Quick notes on a very lively weekend up and down Echo Park Avenue, with uncoordinated parties and barbecues celebrating shop openings and continuations and music.

First, Saturday morning, Delilah celebrates the sweetness of life -- and the vitality of its business -- with a bluegrass/roots performance on the sidewalk in front of shop. I hope they had a chance to play "Chicken in a Bucket," which is divine.

Saturday 2 p.m., there was the official grand opening of the bike shop at Echo Park Avenue and Duane. They had tents and barbecue on the sidewalk, a good crowd.

Then, Saturday night, while celebrating a friend's birthday on the hill just east of Chicken Corner proper, we heard strains of "Suzy Q' and other guitar-age classics coming from downslope. A little discussion about where exactly it came from. One person thought maybe it was the slip-'n'-slide hipsters (some hipsters who fairly recently have moved into a house on EP Ave., next to a new gallery, which used to be a tiny garments warehouse; the hipsters recently were reported to have a slip-n'-slide running on their front patch of grass). The show turned out to be at Magic Gas gas station. One cover band was there, and another good crowd. It looked mostly Latino. Later, a new band showed up. Celebrating the tiny drop in fuel prices?

9 p.m., and the bike shop party is still going.

Meanwhile, back at Chicken Corner, Saturday night, the police are continuing the practice of nailing young people of color. I heard a report of a young Latino boy, age 16, and his girlfriend being pulled over for having an air-freshener dangling from the rear-view window of the girlfriend's mother's car. He was handcuffed and held for a long time; his girlfriend was crying. He got lots of attention. Many, many questions. Several witnesses, too. We'll call him the Air-Freshener bandit.

Later Sat. night some neighbors are chatting about the imminent grand opening of the new coffeehouse, The Fix, at Baxter and EP Ave. They're wondering if it'll be a mixed-hipster crowd, like Chango, downhill, or whether it will be moms, dads, and strollers. Tiny irony (?) in the fact that it's former rock chicks and fellers who are placing themselves in the latter category.

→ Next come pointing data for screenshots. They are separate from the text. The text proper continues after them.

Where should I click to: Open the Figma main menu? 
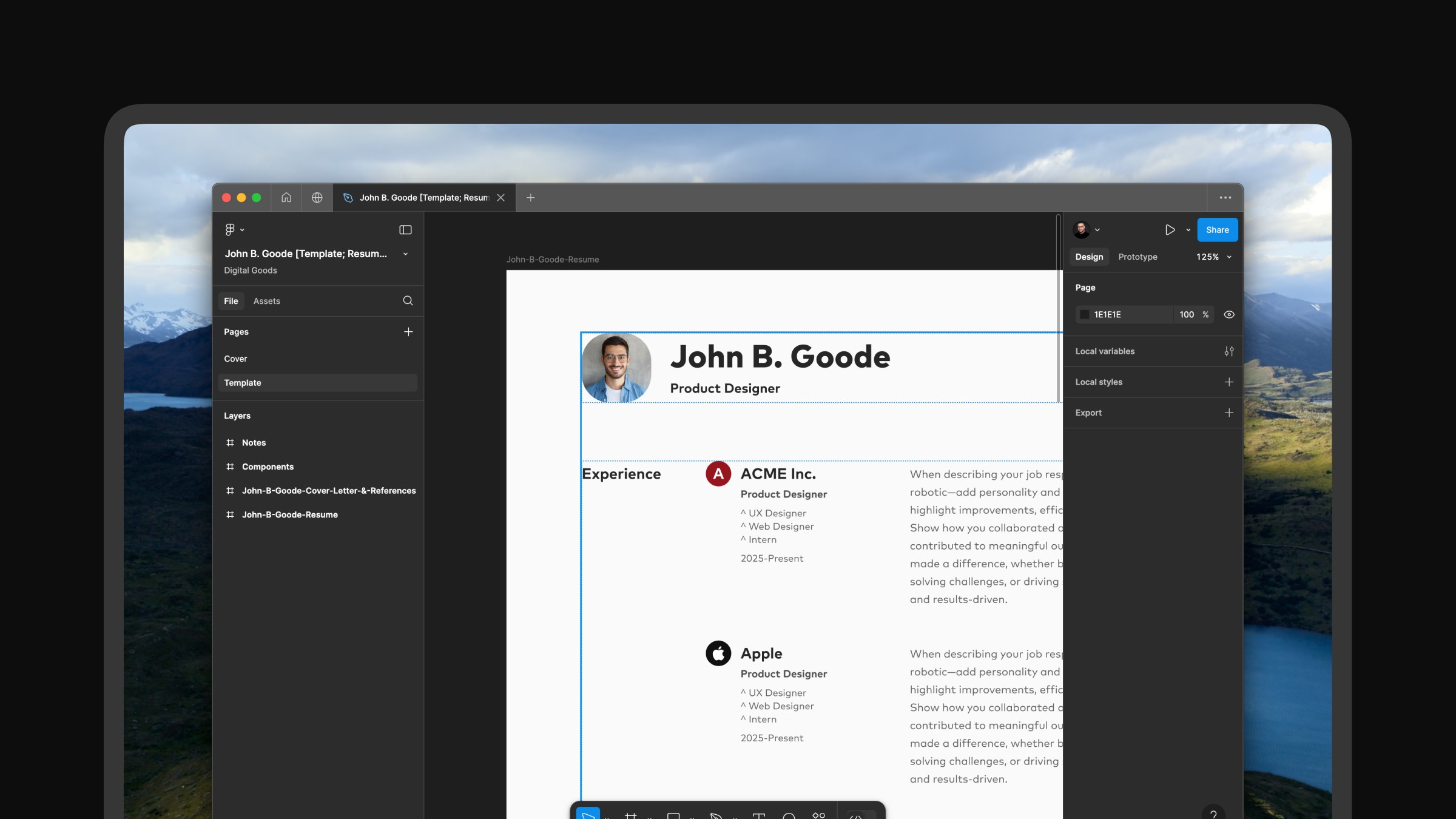coord(233,229)
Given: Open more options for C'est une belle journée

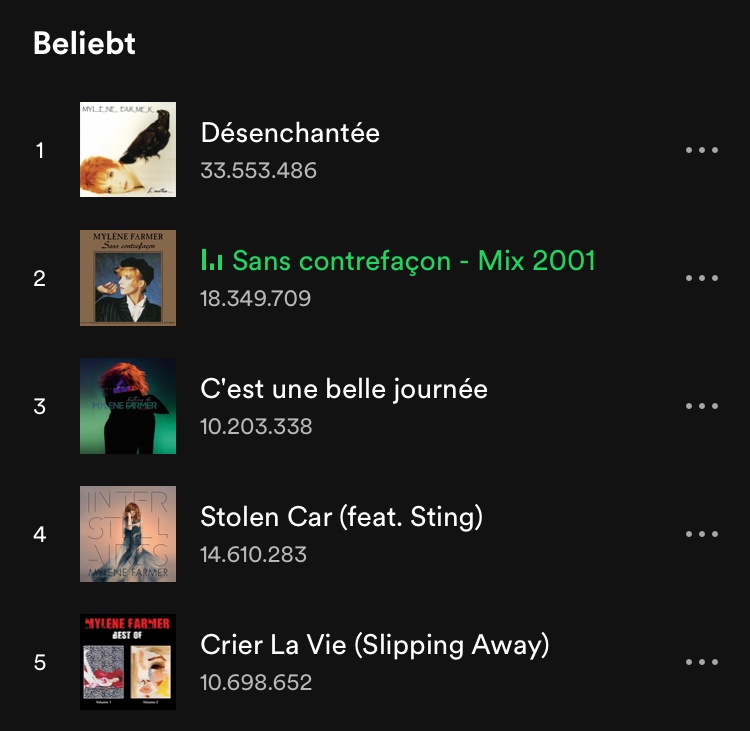Looking at the screenshot, I should coord(702,406).
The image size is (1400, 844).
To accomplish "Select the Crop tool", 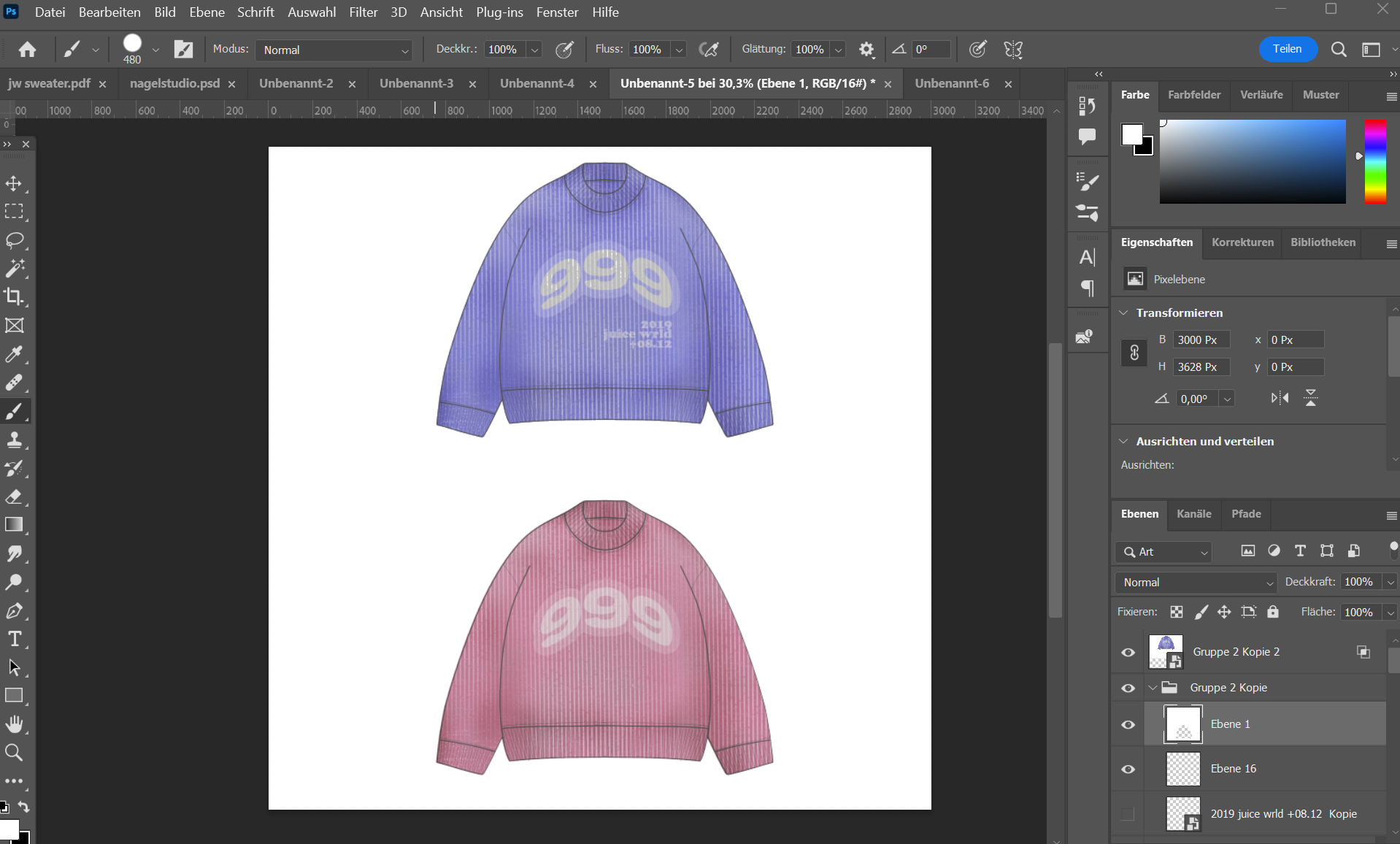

Sunday morning, we walk down to the The Fix. As does the whole of middle-class somewhat boho-professional Elysian Heights. Every table has a dog or a baby/child or both. the dogs outnumber the babies. My dog loved the place. The outdoor tables area is enclosed, so when she got loose it was no big deal. My daughter liked the place because there was room to run around and play. The food was higher end than other coffee houses in the neighborhood, all of it, I think, prepared somewhere else -- and all of what I tried was excellent. The new owner's mom was there, greeting. Old conversations continued neighbors/friends in a new place, which represents the face of the newly gentrified Echo Park. But no one talked about this. At my table we talked Lyndon Johnson, Richard Nixon, fleas, flea-repellent, raising chickens, and public school.

On the internet through the day Saturday and a bit on Sunday there's something of a comment party about the neighborhood council and the Lady of the Lake, whose address is Echo Park Avenue at the lake, across from Bird Island. But more on that particular festival to come.